Pour cette évaluation quantitative –une première, selon ses auteurs-, les scientifiques ont investi les toits de l’Institut des sciences et industries du vivant et de l'environnement (AgroParisTech), sur lesquels ils ont installé des bacs en bois (90 cm x 90 cm x 40 cm) espacés de 50 cm. Pendant deux ans, ils y ont cultivé des salades (Lactuca sativa), des tomates cerise (Lycopersicum esculentum var. cherry) et des engrais verts (Trifolium incarnatum et Secale cereale). Trois ‘Technosols’ -c’est-à-dire des sols constitués de matériaux apportés par l’homme- ont été comparés. Les deux premiers composés pour moitié de compost de déchets verts et de bois broyé issus de l’entretien d’espaces verts urbains, avec l’un inoculé avec des vers de terre et l’autre pas. Le troisième constitué d’un terreau d’origine commerciale, utilisé comme témoin au cours de l’expérimentation. Aucun apport de fertilisants minéraux n’a été réalisé: seule la biodégradation des déchets organiques a fourni les nutriments aux plantes. Une fois leur dispositif installé, les chercheurs se sont intéressés à quatre services écosystémiques: l’approvisionnement alimentaire (quantité et qualité des récoltes), le recyclage de déchets, la régulation des eaux de pluies (quantité d’eau de pluie retenue et qualité des eaux de drainage) et le stockage de carbone potentiel de ces systèmes.

Bon rendement

Et les résultats sont prometteurs! Les scientifiques ont mis en évidence que les niveaux de production des bacs sont comparables, voire supérieurs, à ceux de jardins familiaux en pleine terre (entre 4,4 et 6,1 kg/m² par saison de culture) et proches de ceux des maraîchers professionnels en agriculture biologique de la région francilienne. Les rendements sont peu différents d’un Technosol à l’autre, ceux constitués de déchets urbains étant aussi (voire plus) productifs que le terreau.

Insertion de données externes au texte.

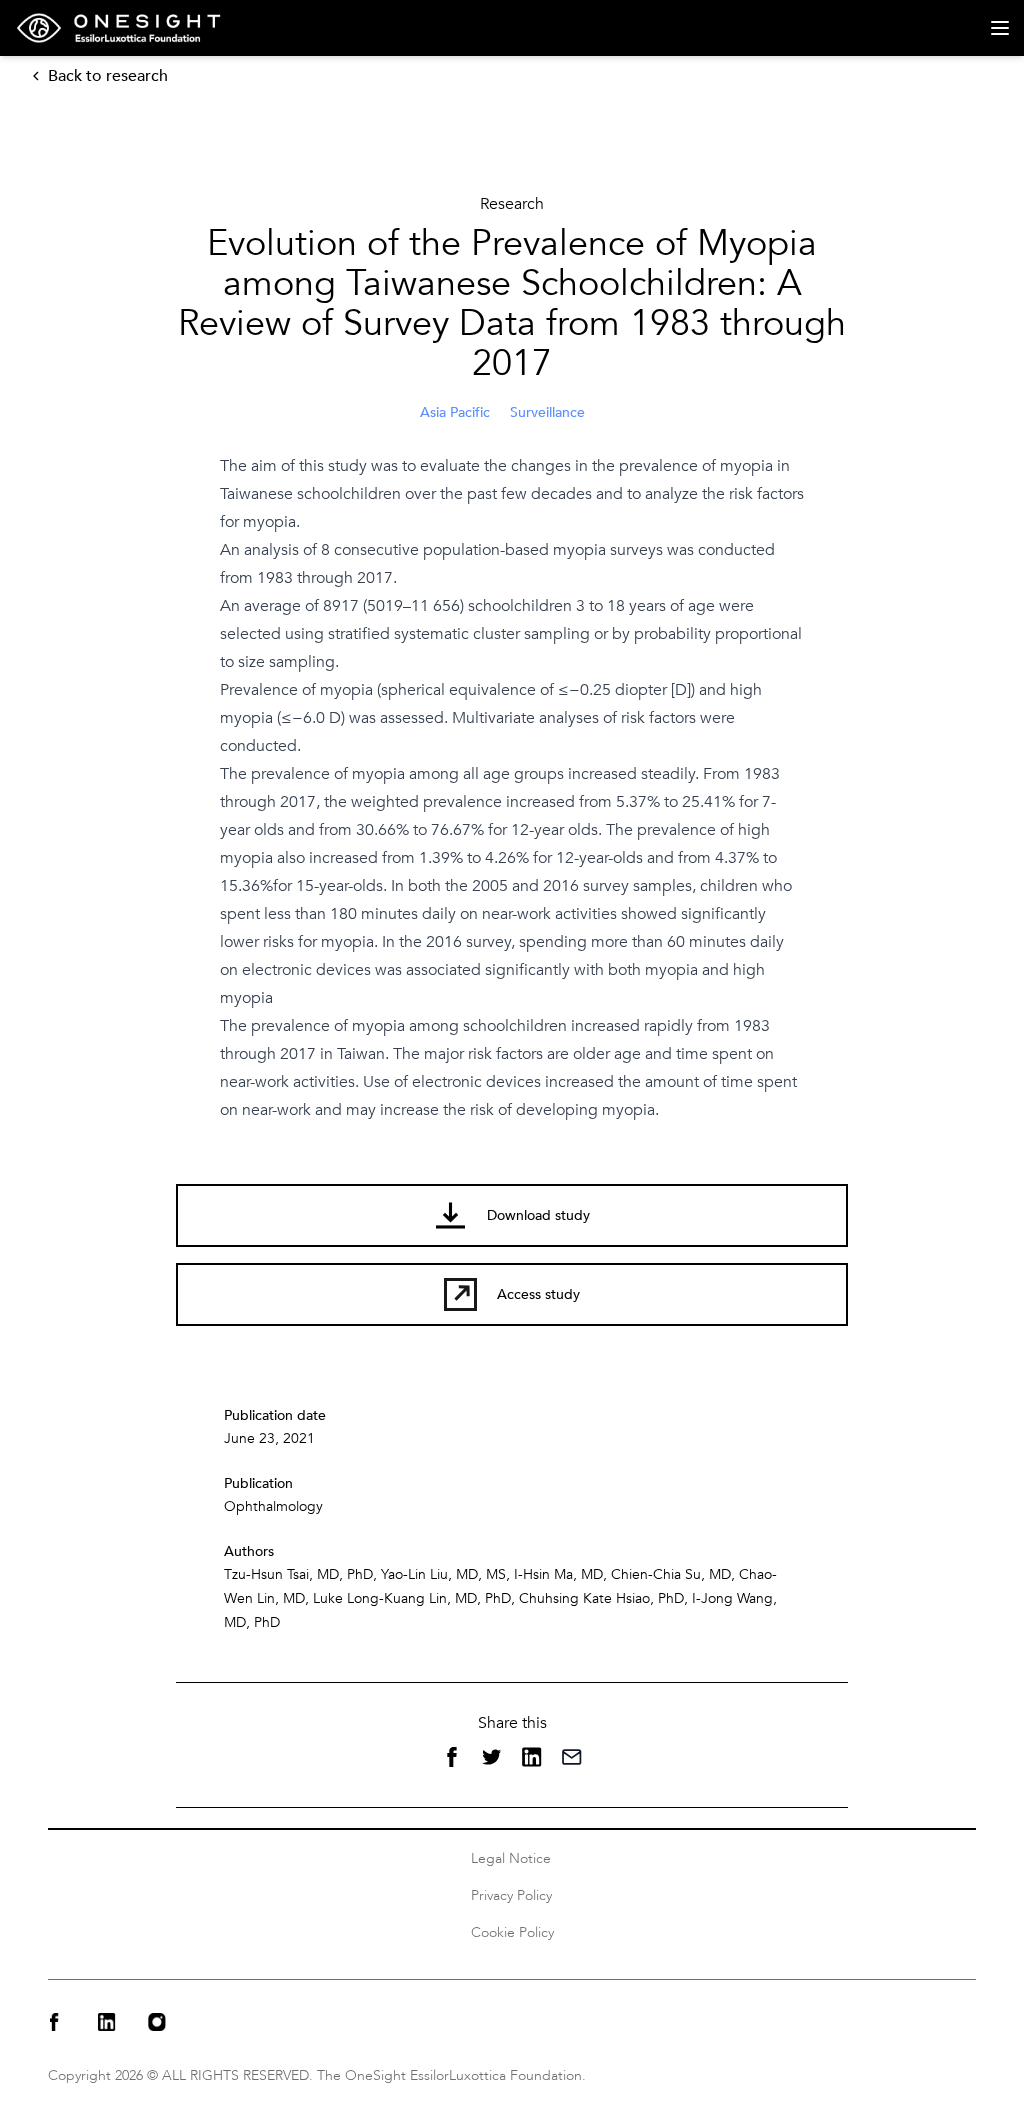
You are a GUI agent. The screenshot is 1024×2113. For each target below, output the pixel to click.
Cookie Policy (512, 1932)
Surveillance (547, 412)
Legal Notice (511, 1858)
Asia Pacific (455, 412)
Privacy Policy (511, 1895)
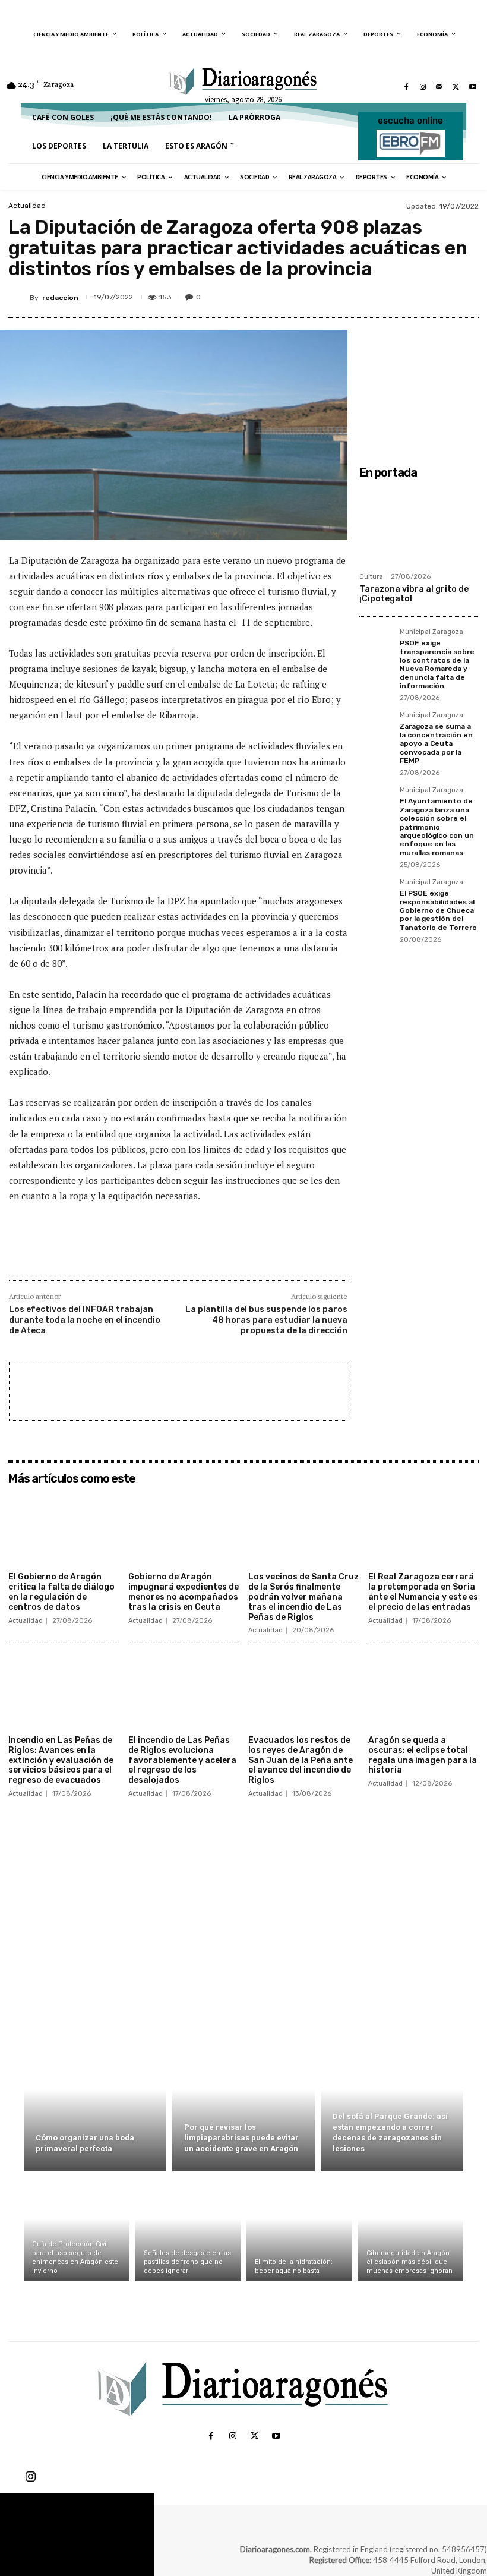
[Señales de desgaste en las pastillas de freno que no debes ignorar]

Teneurs en métaux lourds acceptables

Côté substrats, les trois combinaisons testées retiennent plus des 3/4 des eaux de pluie incidentes, contrairement à des toits nus. Quel que soit le Technosol, les teneurs en métaux lourds (Cd, Cu, Pb, Zn et Hg) des légumes sont largement inférieures aux normes en vigueur. Enfin, les déchets organiques utilisés se dégradent et libèrent progressivement leurs éléments constitutifs. En faisant un bilan des éléments entrant (eau de pluie et d’arrosage) et sortant du système (eau de drainage), les chercheurs ont observé que les Technosols retiennent plus de nitrate qu’ils n’en rejettent. Par contre, ils libèrent plus de carbone dissous dans les eaux de drainage que le terreau.

Toitures ‘low-tech’

Les scientifiques en concluent que «des toitures potagères low-tech, simples à conduire, permettent de recycler des déchets organiques et de produire des légumes sans recours à l’utilisation de fertilisants chimiques tout en captant des eaux de pluies. Intégrer des toitures productives constitue une réelle opportunité pour concevoir des villes à haut niveau de service écosystémique même s’il parait nécessaire d’explorer plus avant la nature des sols utilisés.»